This issue of the journal marks the beginning of a new journal effort to debate the critical links between decreasing the uninsured, providing financial incentives to improve quality, and the critical role of ambulatory care management to the success of these two efforts. The organizational authors of this article are Health Care For All, the principal community-based organization behind the Massachusetts health reform legislation passed last year, and Community Catalyst, an organization that works in partnership with consumer and community groups around the country to promote healthcare justice.* Other than the important activity pertaining to the renewal of the State Children's Health Insurance Program (SCHIP), there is little activity on universal coverage occurring at a national level. All the action on increasing access to health insurance coverage is occurring at a state level. California is the latest state to have a proposal in play. In many ways, the California proposal is modeled on the Massachusetts legislation.
As taxpayers, if we are ever to have universal healthcare coverage we should be vitally interested in efforts to stabilize healthcare costs in this country. Otherwise, as taxpayers, we are simply throwing good money away at the many organizational interests who are doing "just fine thank you" with the present healthcare system. At the same time, we know from the research literature that merely shifting costs onto consumers via health/medical savings accounts neither improves quality nor stabilizes costs. Health Care for All/Community Catalyst article forcefully, and in a practical manner, addresses this challenge of improving quality and stabilizing costs (Tamblyn et al., 2001). We are fortunate to have a number of commentaries on this article and I look forward to publishing many rebuttals and amplifications on the specific proposals. I am particularly interested in articles that deal directly with any of the proposals.
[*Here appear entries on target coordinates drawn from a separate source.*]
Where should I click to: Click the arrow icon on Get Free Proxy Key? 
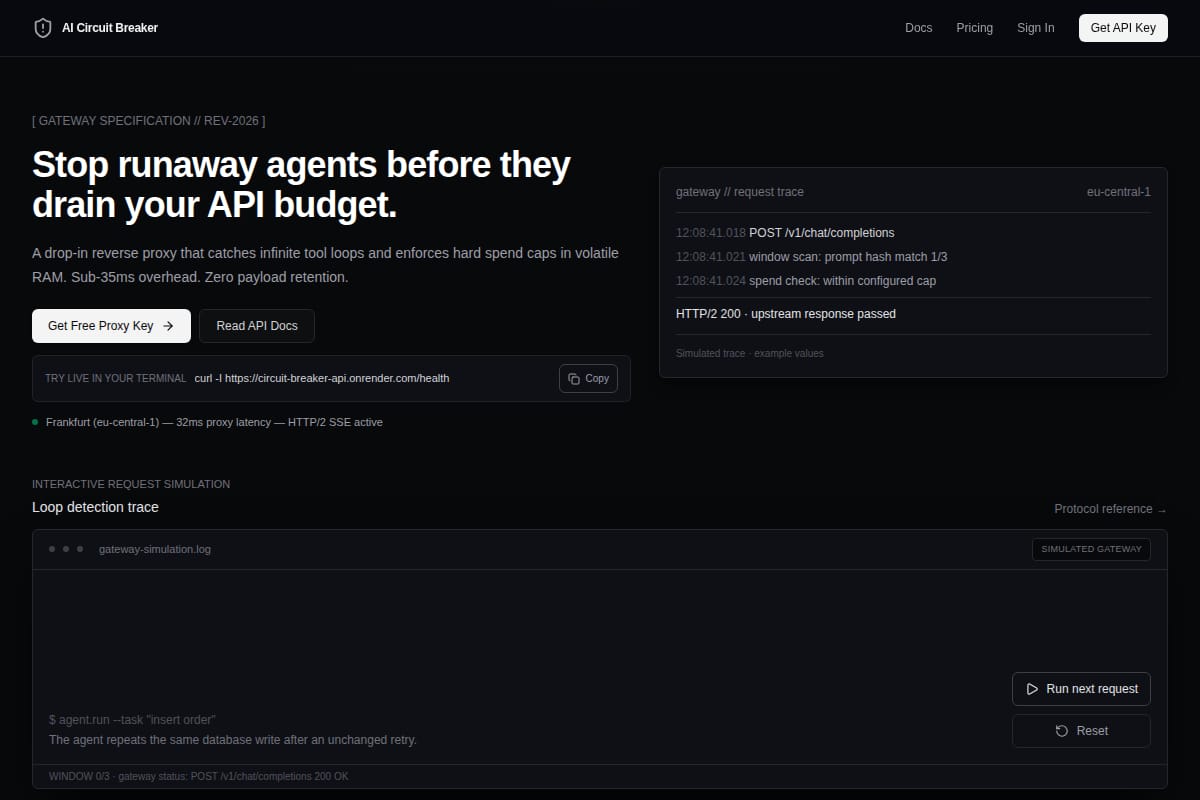168,326
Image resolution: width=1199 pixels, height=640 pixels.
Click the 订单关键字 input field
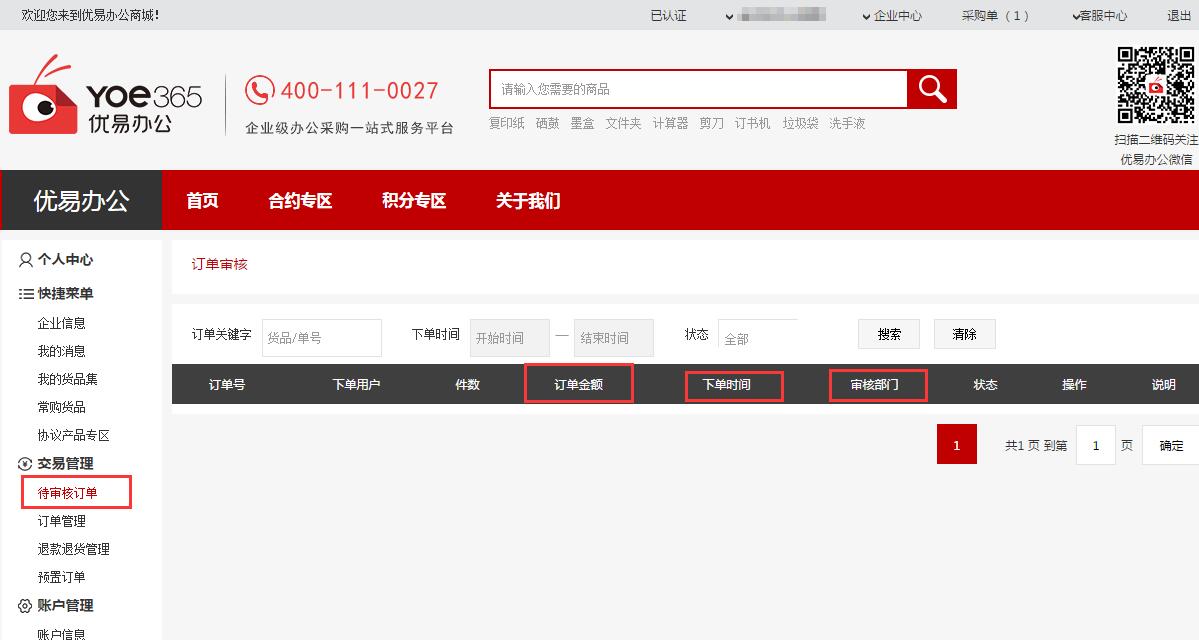(321, 338)
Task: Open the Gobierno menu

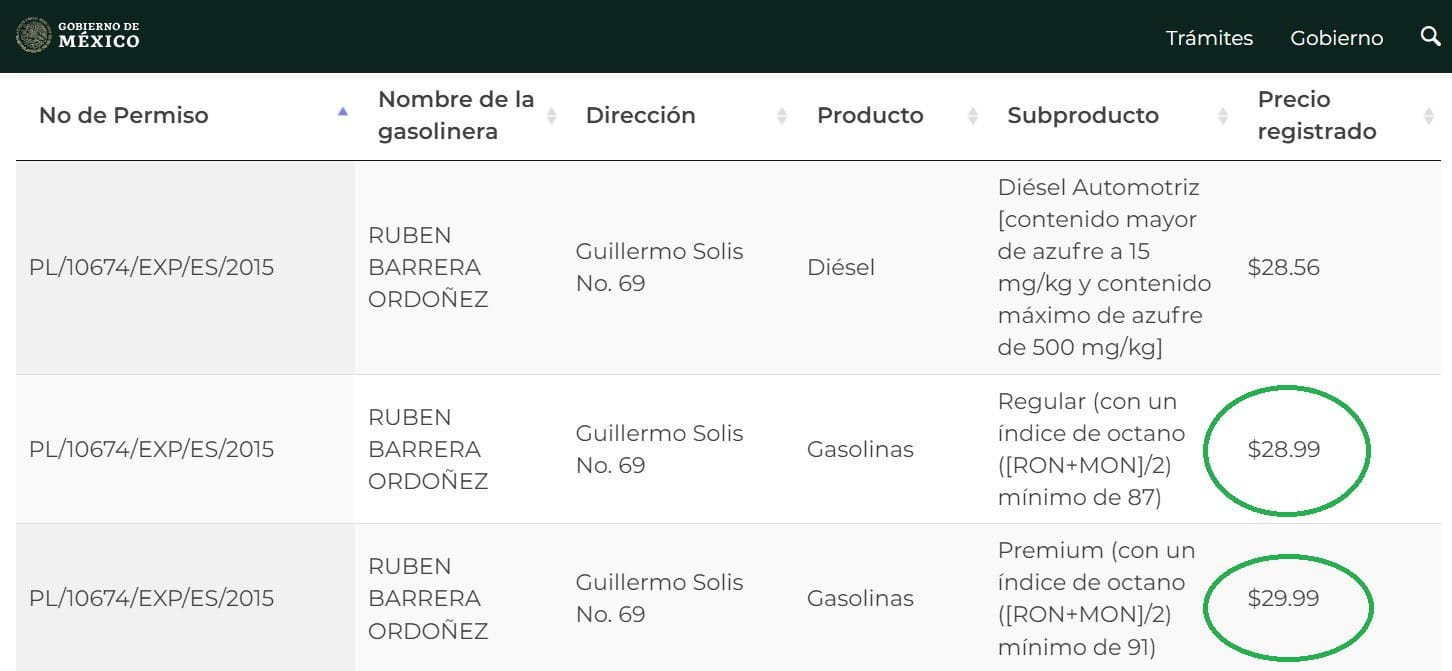Action: pyautogui.click(x=1336, y=38)
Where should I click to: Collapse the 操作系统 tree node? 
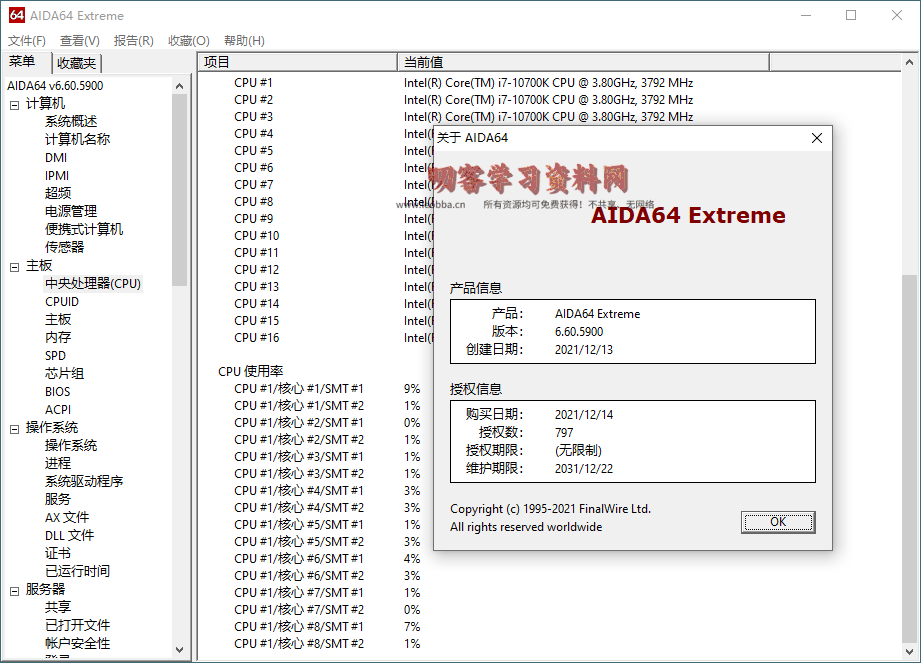(x=15, y=428)
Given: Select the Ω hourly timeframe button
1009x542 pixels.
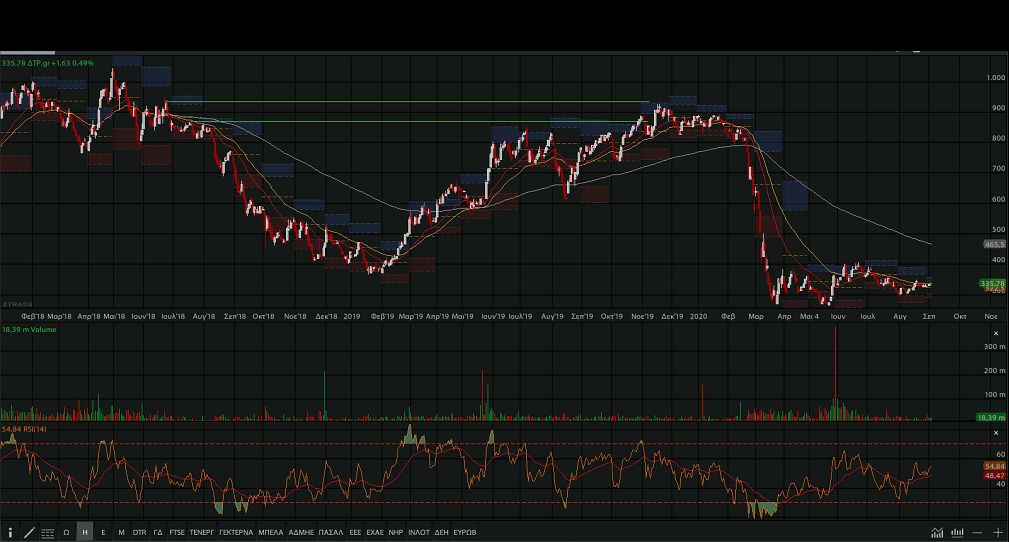Looking at the screenshot, I should 66,532.
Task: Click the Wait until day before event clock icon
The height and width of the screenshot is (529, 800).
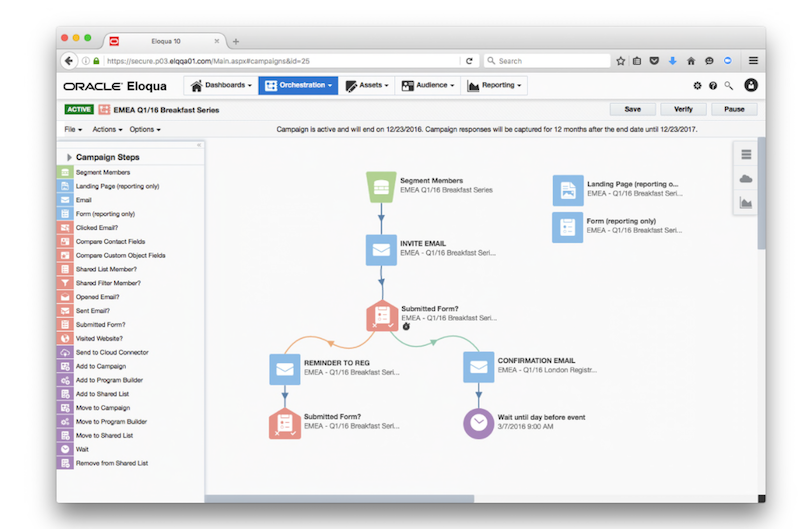Action: click(479, 422)

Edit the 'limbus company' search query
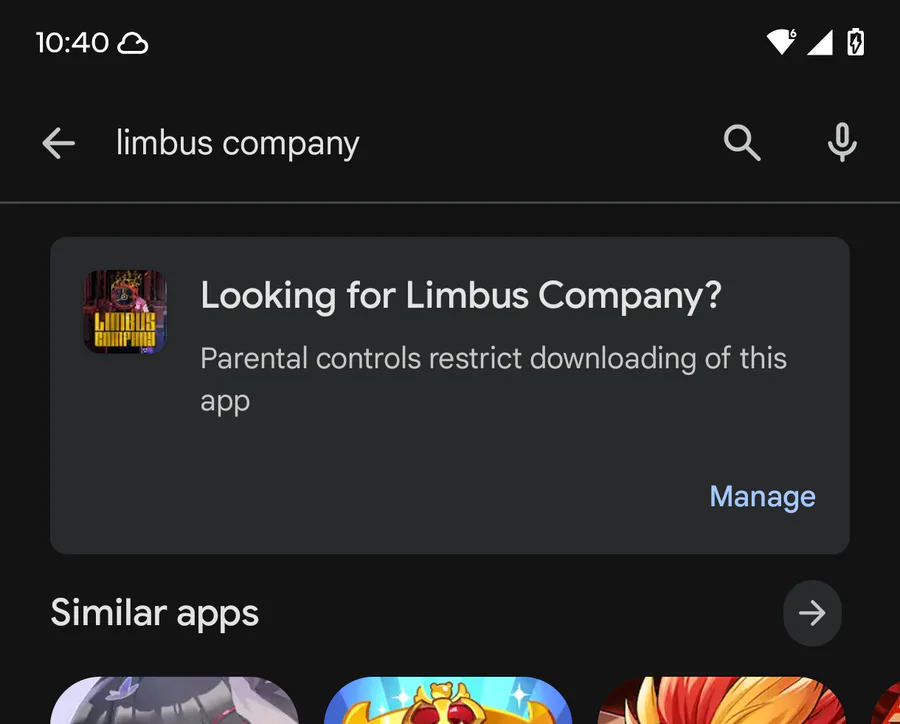238,144
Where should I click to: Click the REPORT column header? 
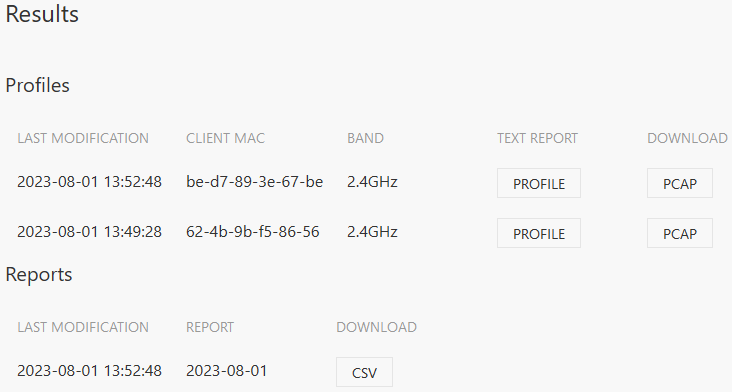click(210, 327)
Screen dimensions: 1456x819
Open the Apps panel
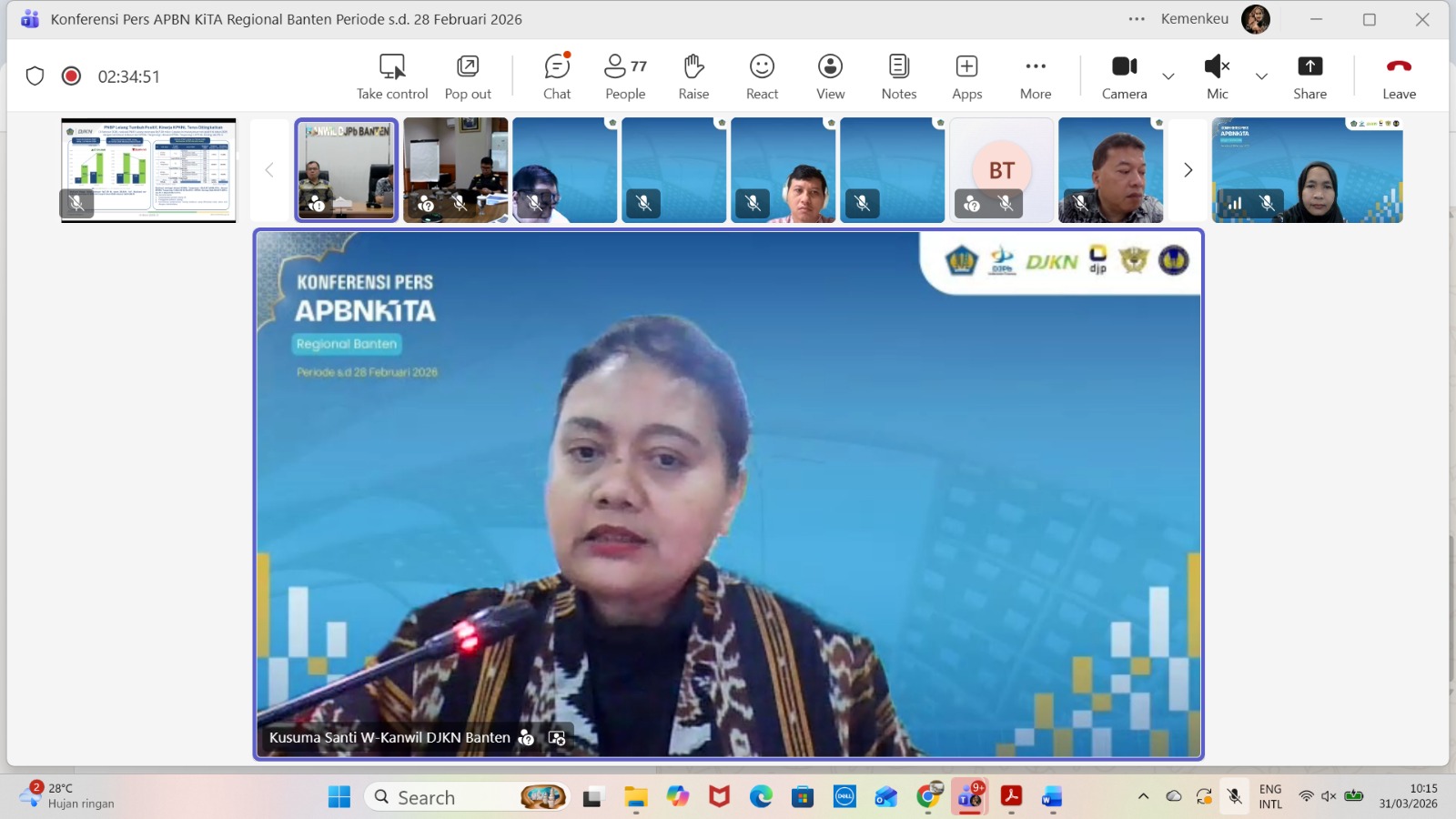(966, 76)
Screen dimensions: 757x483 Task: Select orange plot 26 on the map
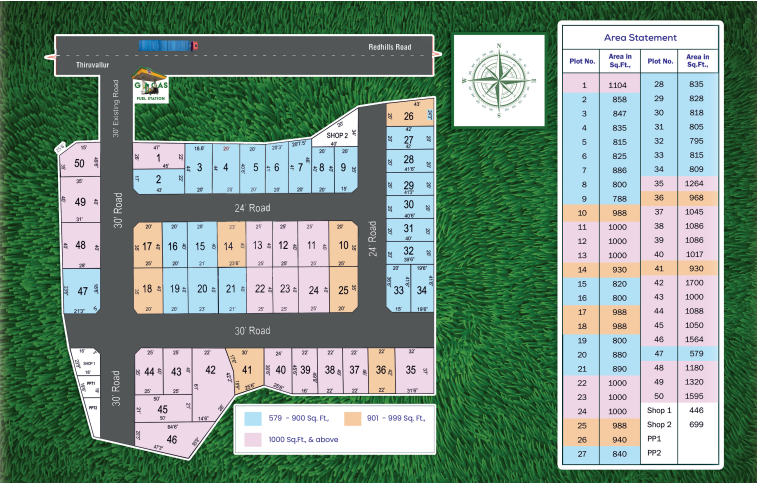click(x=408, y=117)
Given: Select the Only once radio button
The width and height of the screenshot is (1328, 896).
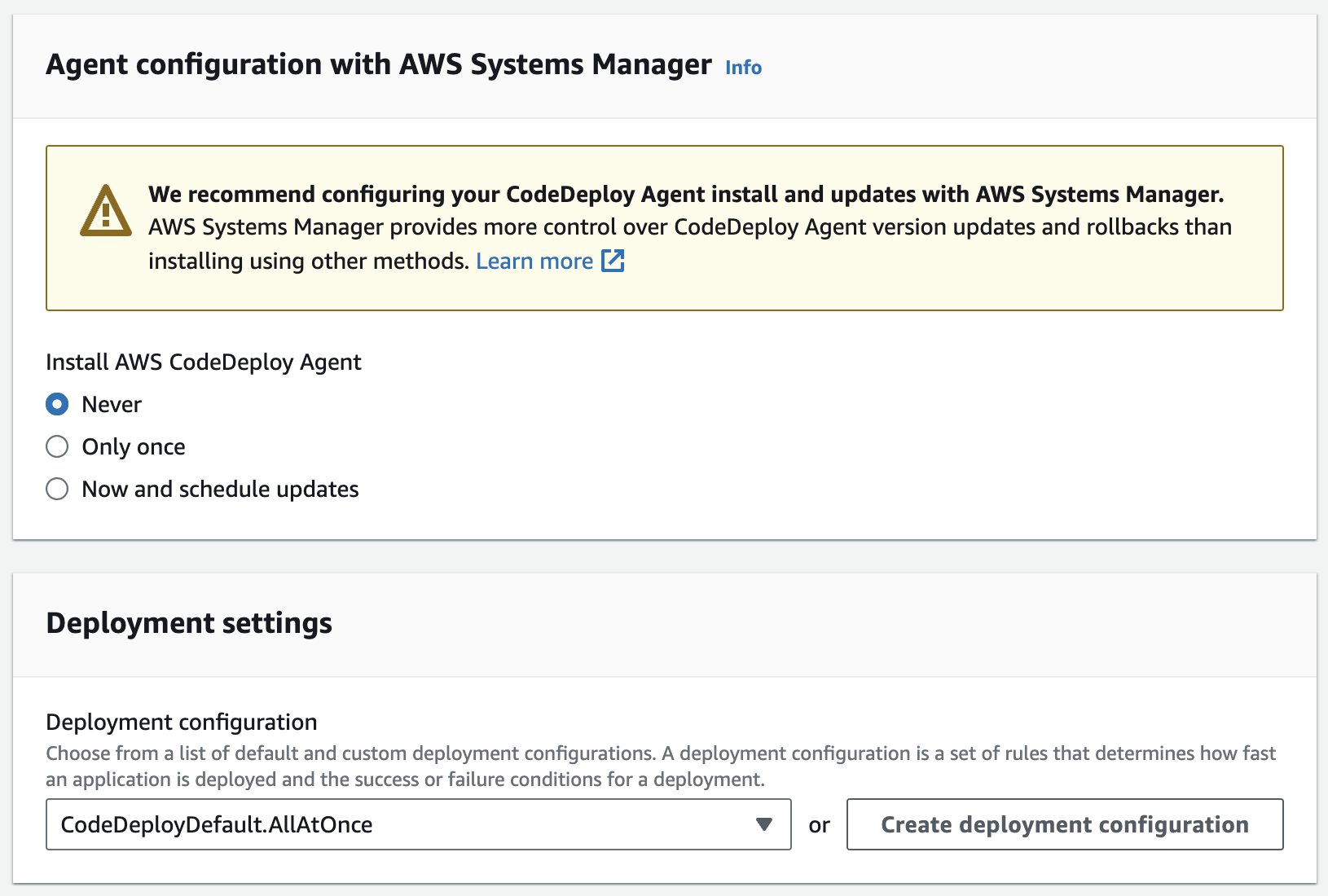Looking at the screenshot, I should click(x=57, y=446).
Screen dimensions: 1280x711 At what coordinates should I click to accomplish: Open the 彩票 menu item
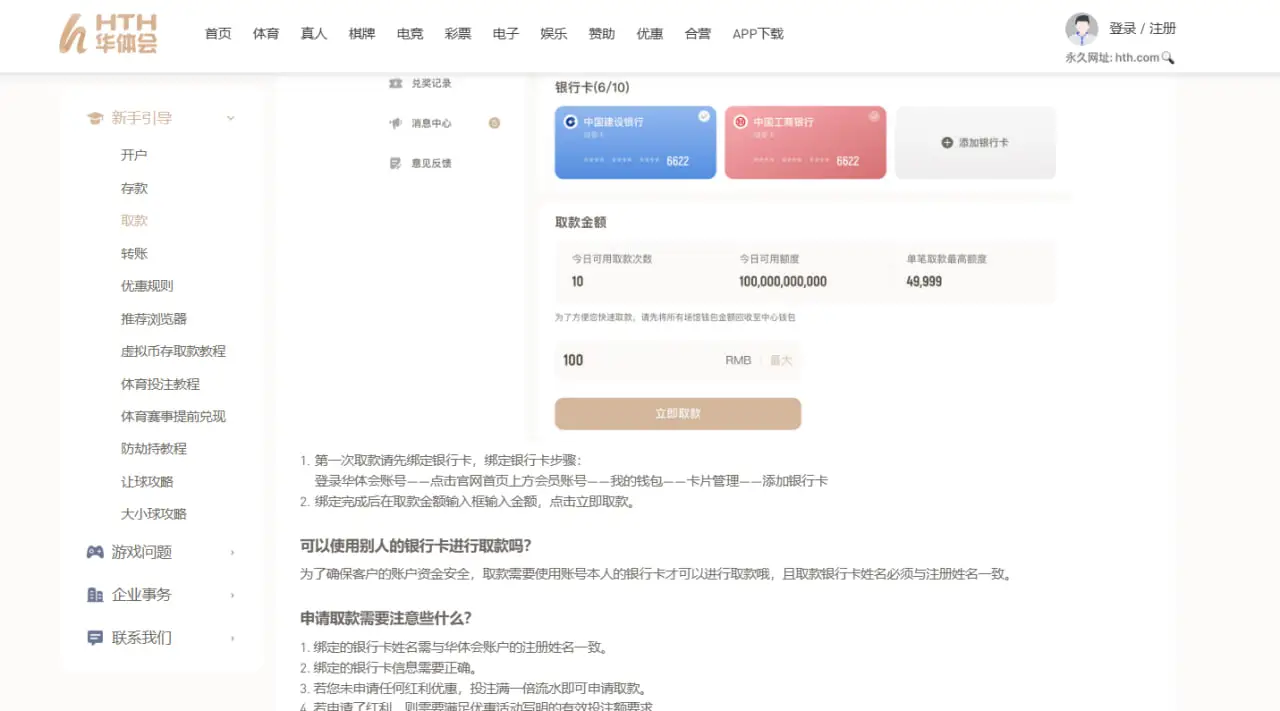click(457, 33)
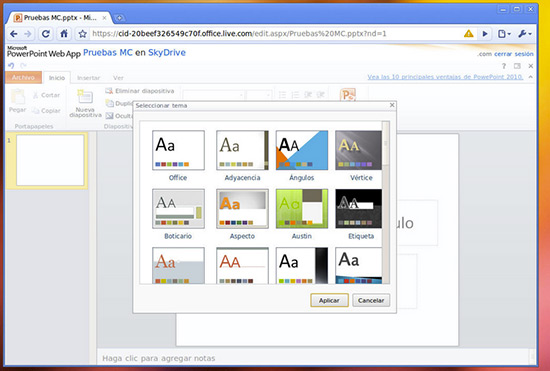550x371 pixels.
Task: Click the Nueva diapositiva icon
Action: pos(85,97)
There are many efforts to improve coordination of care for individuals with chronic illnesses. The next several articles discuss key areas under active research. Socioeconomic disparities represent a significant challenge in attempting to improve medical control of chronic diseases. Saxena and colleagues provide an excellent summary of trials to improve diabetes care for minorities. Gross et al address a different issue-the relationship between physician organizational engagement with accepted medical practice and adherence with diabetes guidelines. Johnson and colleagues provide a summary of research results on one type of disease management intervention. It is important to publish the latter type of article as disease management efforts are very widespread in the United States and yet have not demonstrated much efficacy. This article highlights the many challenges in documenting efficacy. In particular, there are issues of case mix that are difficult to address and are not completely resolved even in this article. However, publishing articles by researchers such as Johnson serves to stimulate debate.
The last several articles in this issue serve to highlight the interest of the journal. Frank Zilm writes a case study on design issues pertaining to ambulatory care, this time focused on the emergency department. Seligman and coauthors provide us with new information on issues pertaining to disparities in care for ethnic groups served under fee for service versus managed care. Physicians for Human Rights contributes the regular human rights column, this time on raising awareness among US policy makers about global HIV pandemic related to injection drug use Lastly, Mark Holt provides us with a timely update with healthcare changes in the home state of our president.